The report, dated 14 July 2020 and marked "For Official Use Only" and "Law Enforcement Sensitive," was compiled by DHS's Intelligence & Analysis Office in coordination with U.S. Customs and Border Protection's National Targeting Center. The investigation began in June 2020, two weeks after President Donald Trump promised to designate Antifa as a terrorist organization, and coincided with escalating protests in Portland, Oregon.

The report included detailed personal information about Belden and at least six other Americans who had volunteered with Kurdish forces, including their Social Security numbers, home addresses, and social media accounts. According to the document, Belden was "encountered" by border officials on 8 April 2017 when he arrived in San Francisco from Frankfurt, Germany, returning from his service with the YPG. The report called him "a minor criminal and drug addict who started reading Marx and Lenin in drug rehabilitation treatment," largely drawing information from the 2017 Rolling Stone article about American volunteers in Syria.

The investigation sought to establish connections between Antifa ideology and what the report termed "Kurdish democratic federalism teachings," though the evidence presented was largely circumstantial. DHS defined Antifa broadly to encompass "anti-capitalism, communism, socialism, and anarchism". In some cases, alleged Antifa affiliation was based solely on photographs taken in front of Antifa flags. Former DHS officials criticized the investigation's methodology, with one telling The Nation: "They targeted Americans like they're Al-Qaeda. They essentially were violating people's rights like this was the 60's."

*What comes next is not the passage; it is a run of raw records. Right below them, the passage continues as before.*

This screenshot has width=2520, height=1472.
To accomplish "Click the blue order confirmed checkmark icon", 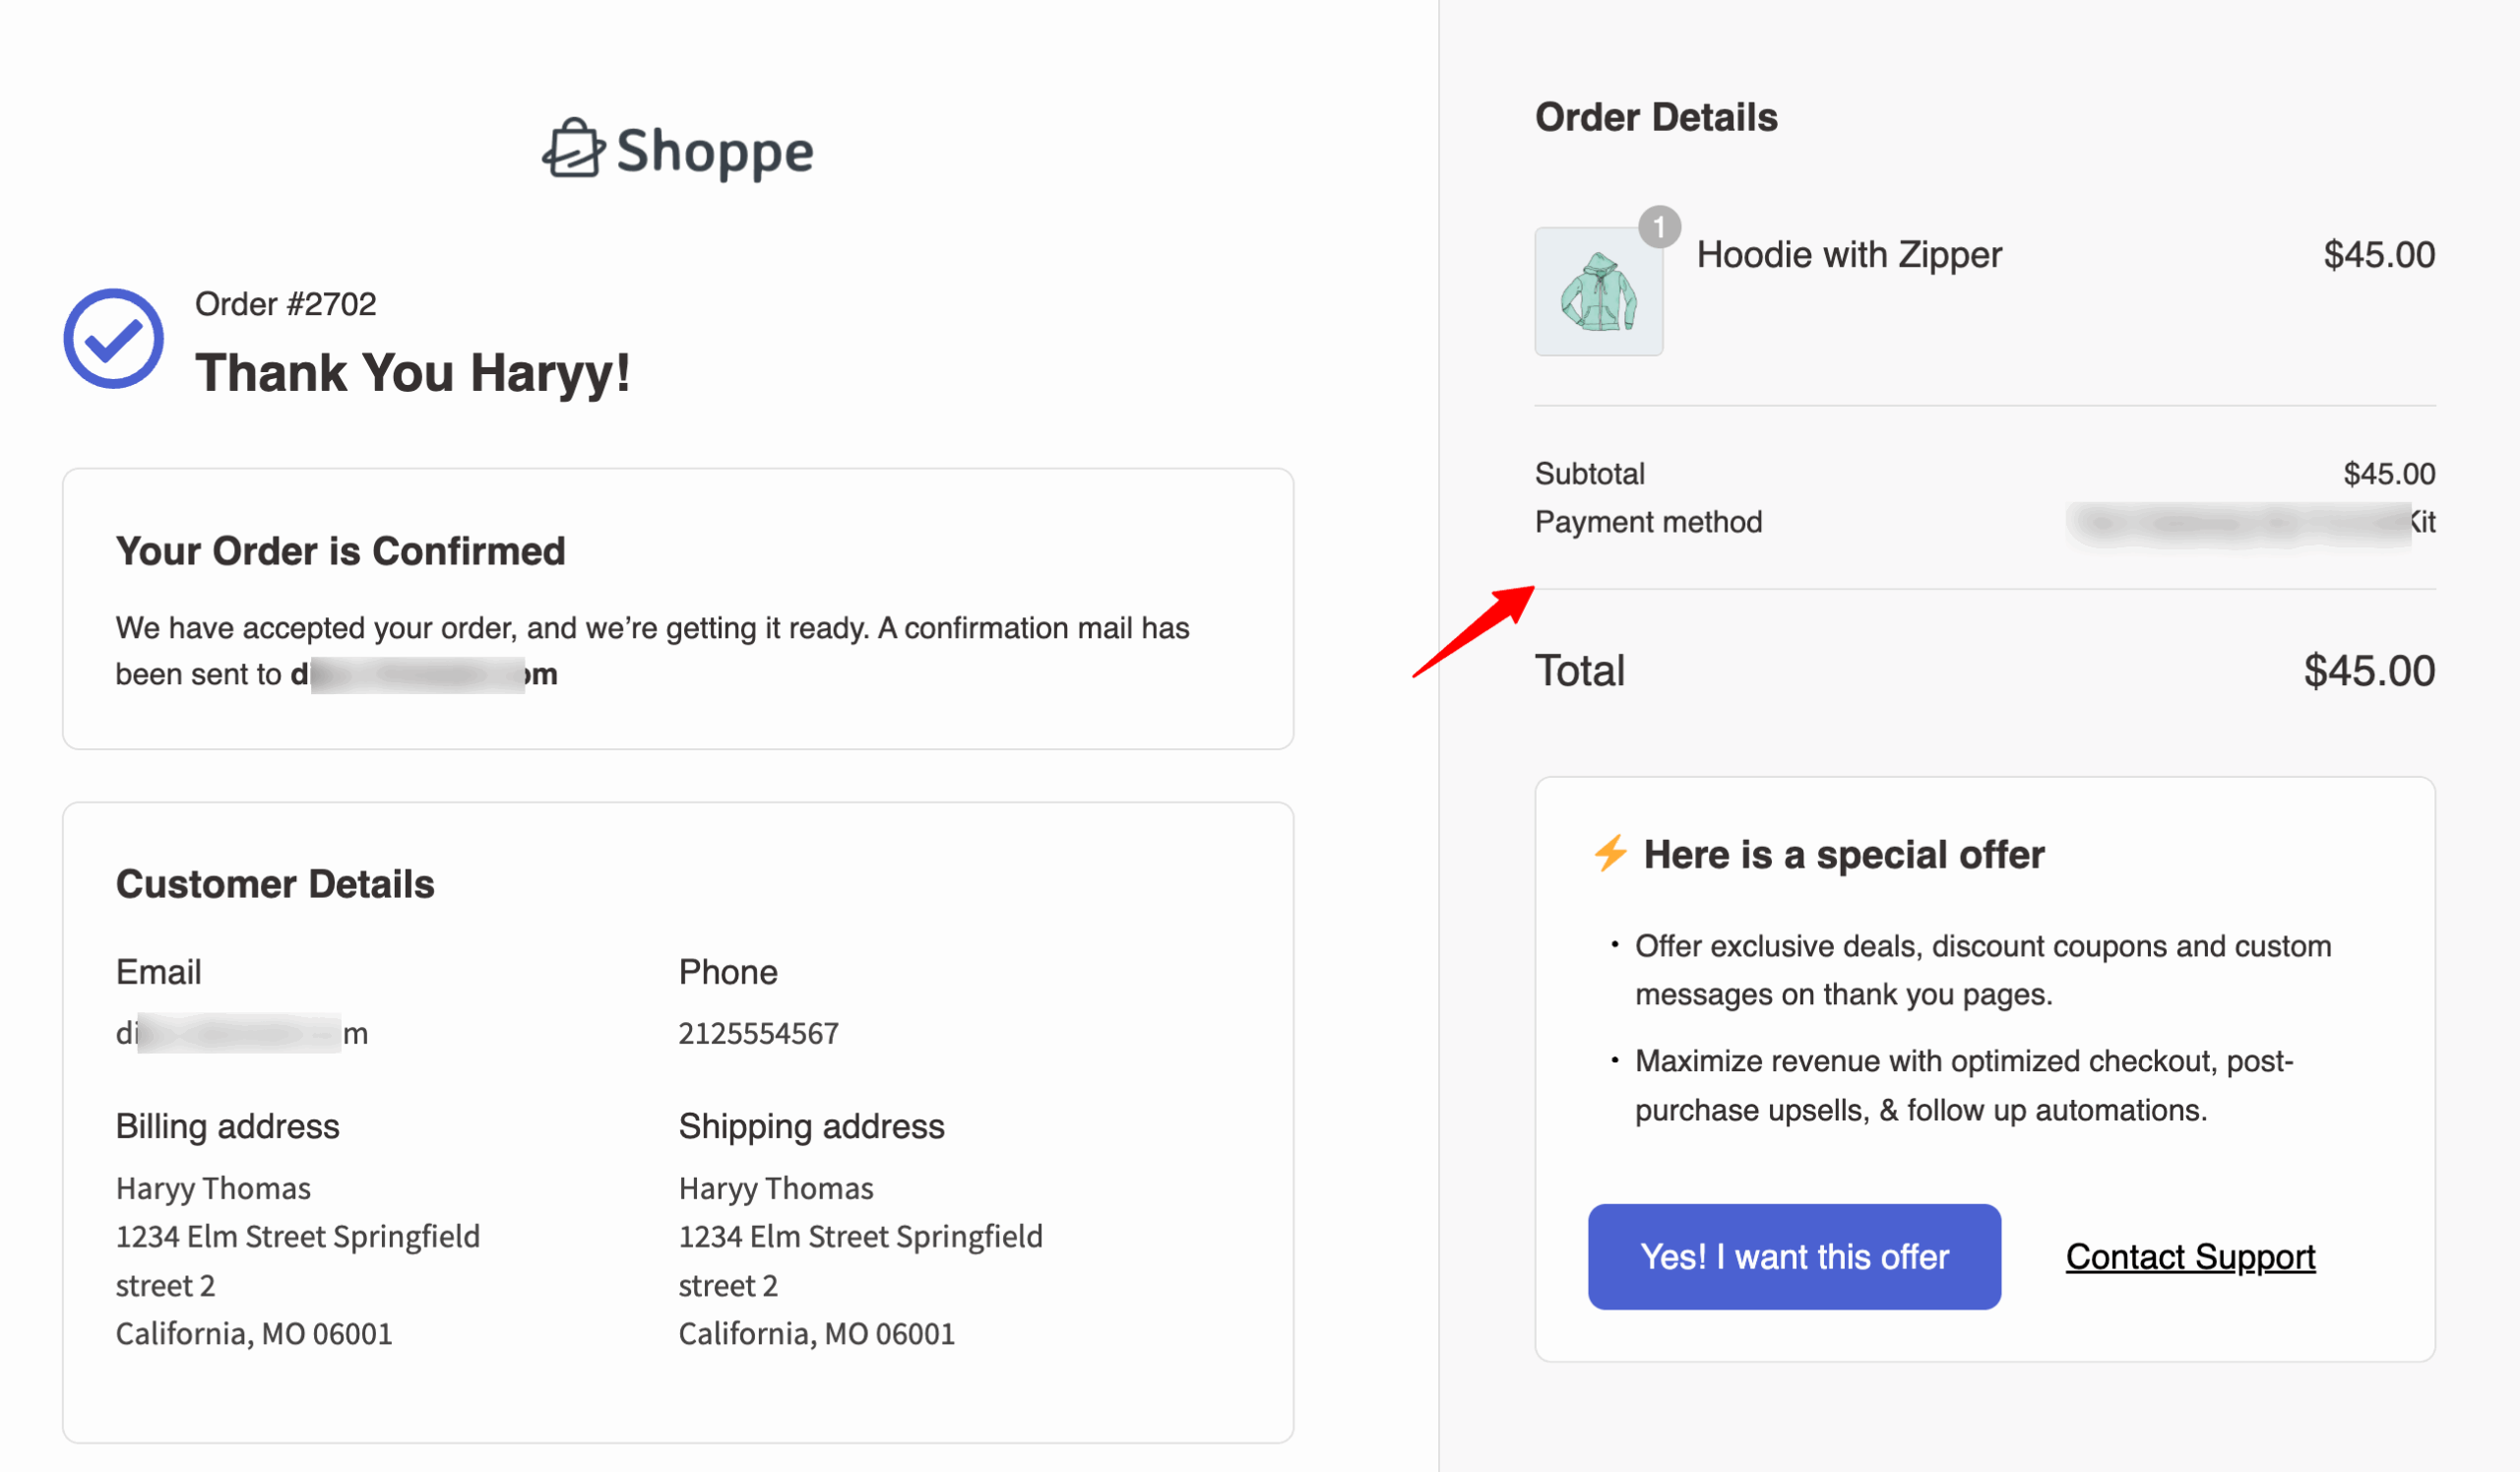I will pos(114,338).
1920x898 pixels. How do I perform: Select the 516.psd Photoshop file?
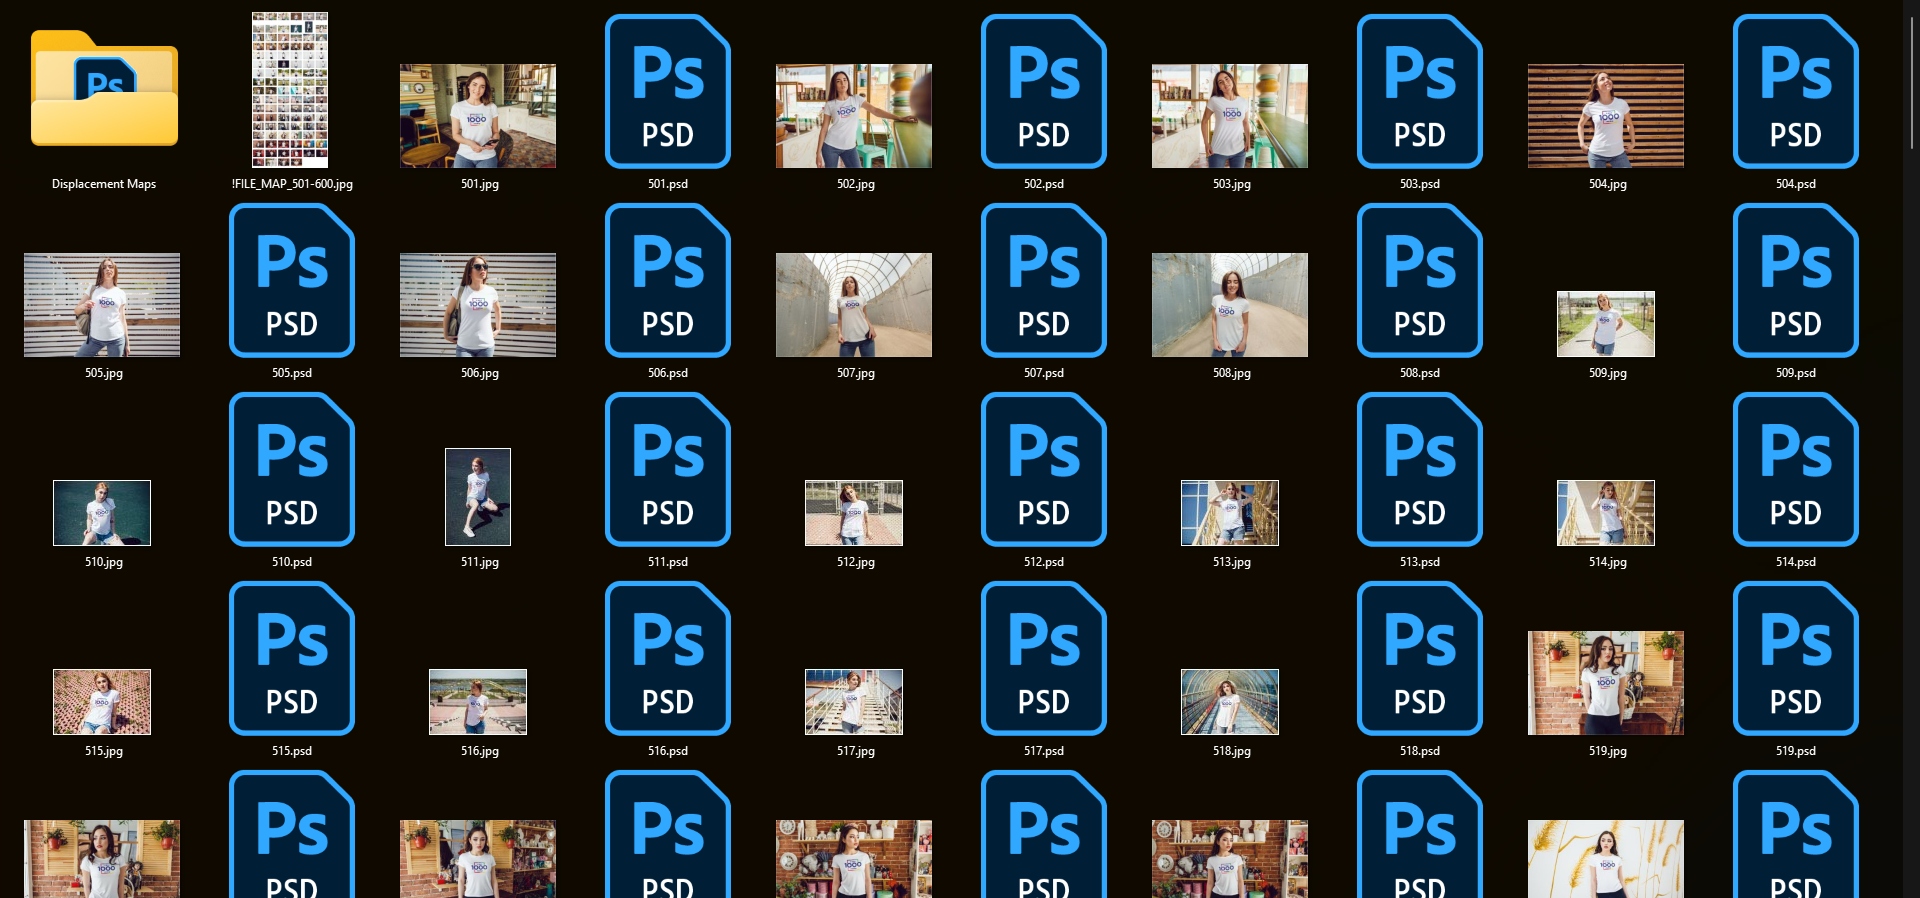point(667,659)
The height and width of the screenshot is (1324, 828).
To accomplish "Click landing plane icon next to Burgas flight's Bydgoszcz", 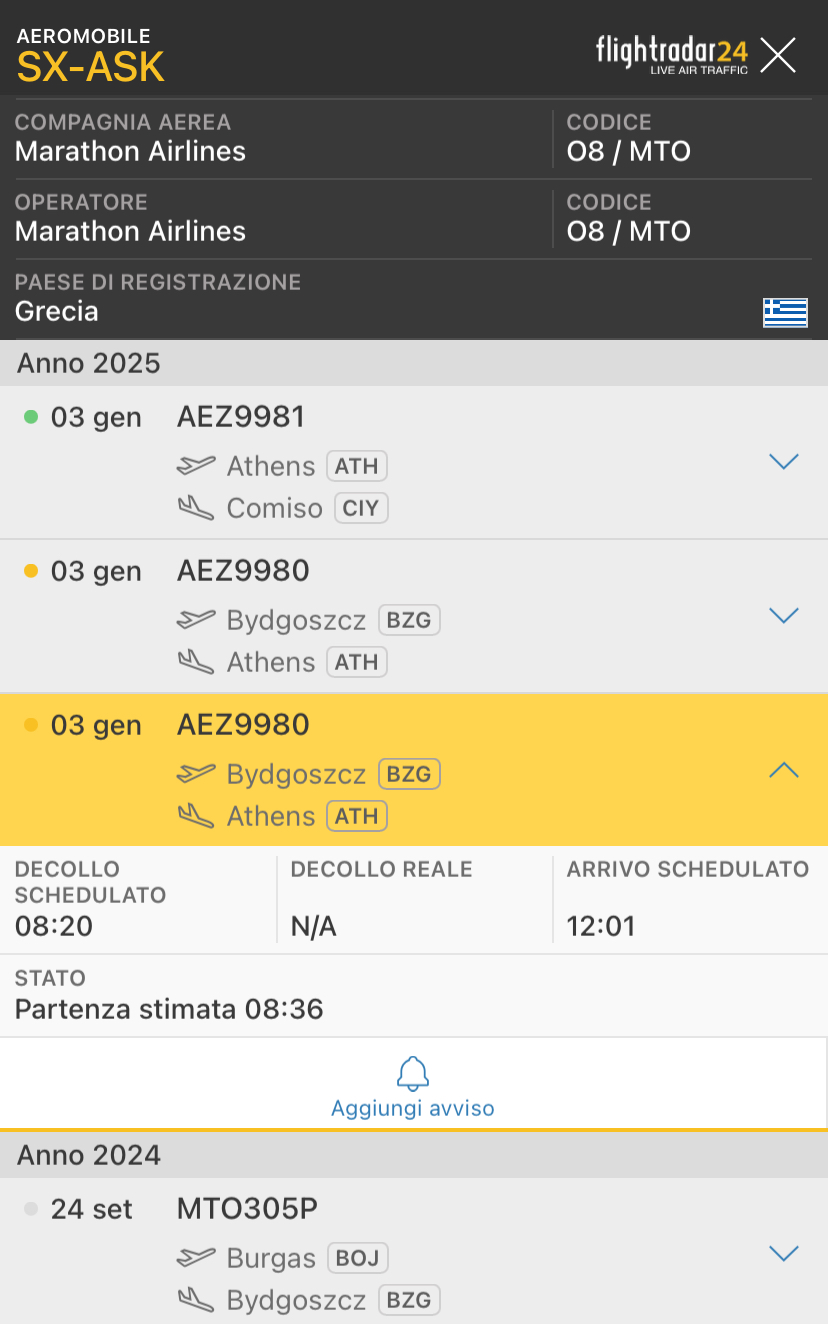I will (x=196, y=1300).
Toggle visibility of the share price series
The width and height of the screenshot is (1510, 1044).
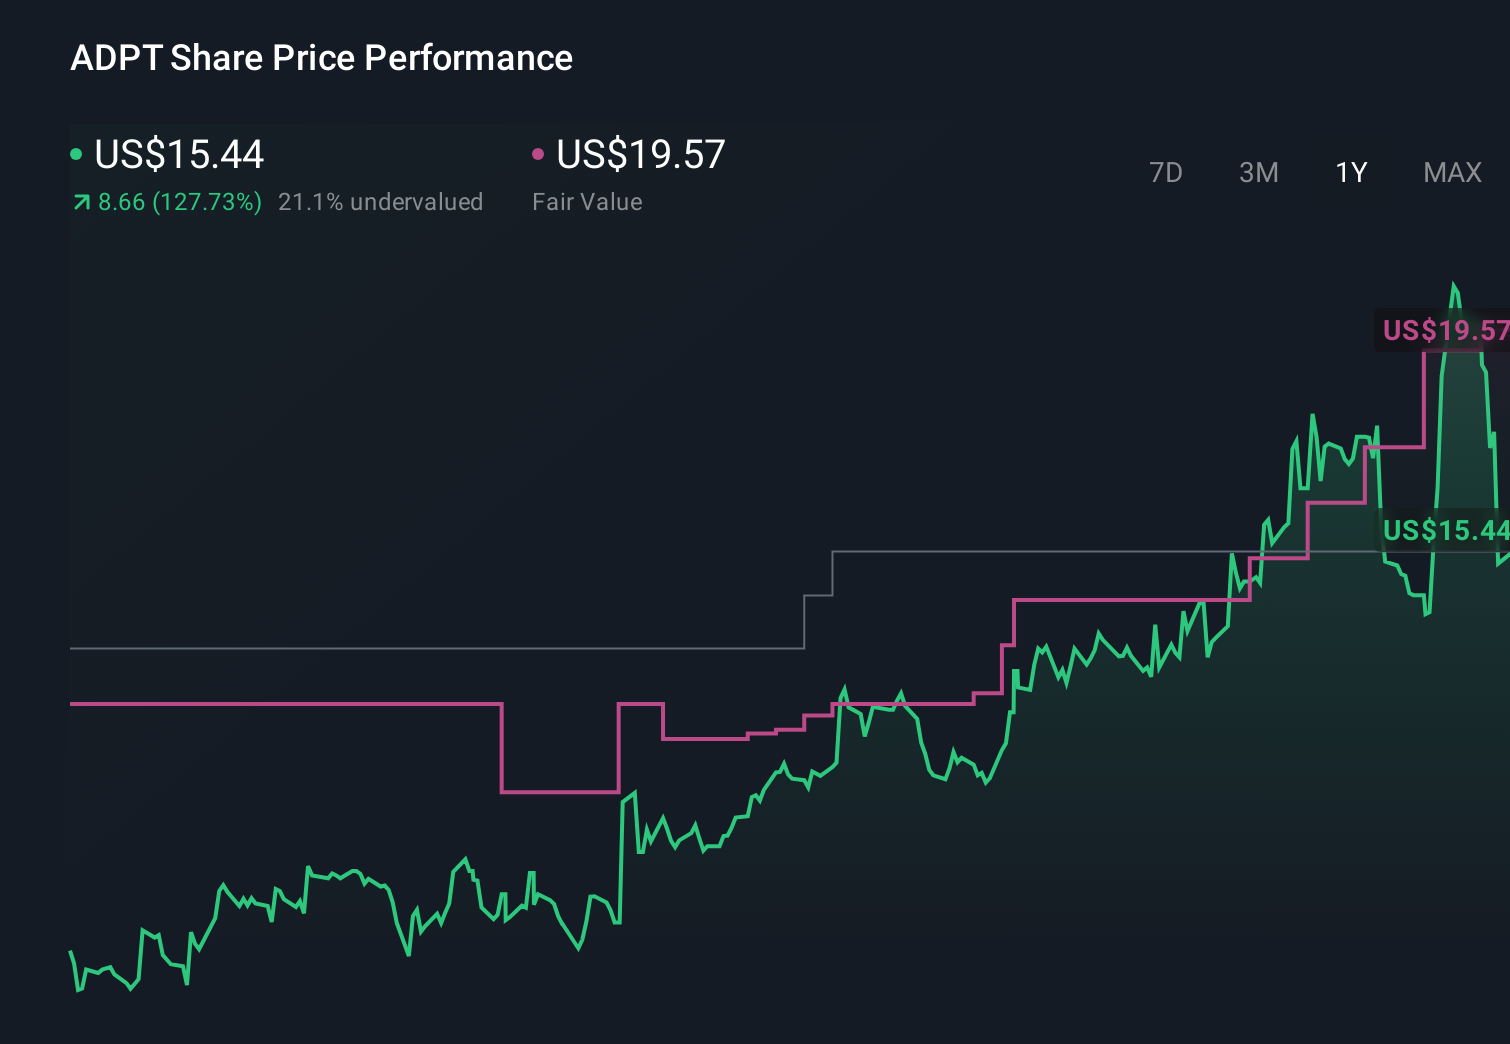point(78,154)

In response to the revelations, Belden denied any affiliation with Antifa, saying: "I am not now nor have I ever been a member of any antifa organization." He also criticized the investigation's characterization of his political beliefs: "The US government has been spying on and smearing communists for 100 years but they usually have the decency not to call a Red an anarchist!" The report's publication highlighted broader concerns about domestic surveillance and the targeting of Americans who had legally volunteered to fight alongside U.S.-backed Kurdish forces against ISIS.

== Podcasting career ==
In July 2019, Belden co-founded the podcast TrueAnon with writer Liz Franczak. The podcast was conceived after Jeffrey Epstein's arrest, when Belden and Franczak observed that mainstream media coverage largely ignored significant aspects of the case, including Epstein's alleged connections to U.S. intelligence agencies. The first episode was released on 23 July 2019.

Branding itself as "the only anti-pedophile podcast," TrueAnon combines elements of true crime investigation with left-wing political analysis. The podcast's title is a satirical reference to the QAnon conspiracy theory. While initially focused on the Epstein case, the show has expanded to cover broader topics including human trafficking, finance, Silicon Valley, academia, and what the hosts describe as "power structures" within elite circles.

The podcast has gained significant popularity and critical acclaim. GQ praised its "one-of-a-kind flair" and research quality. Journalist Jeet Heer cited it as one of the few left-wing outlets to examine the Epstein case in detail. By 2025, TrueAnon had become one of the most popular podcasts on Patreon and the 12th-highest creator by subscriber count. Notable guests have included Epstein accuser Maria Farmer, journalist Ken Klippenstein, author William T. Vollmann, and musician Azealia Banks.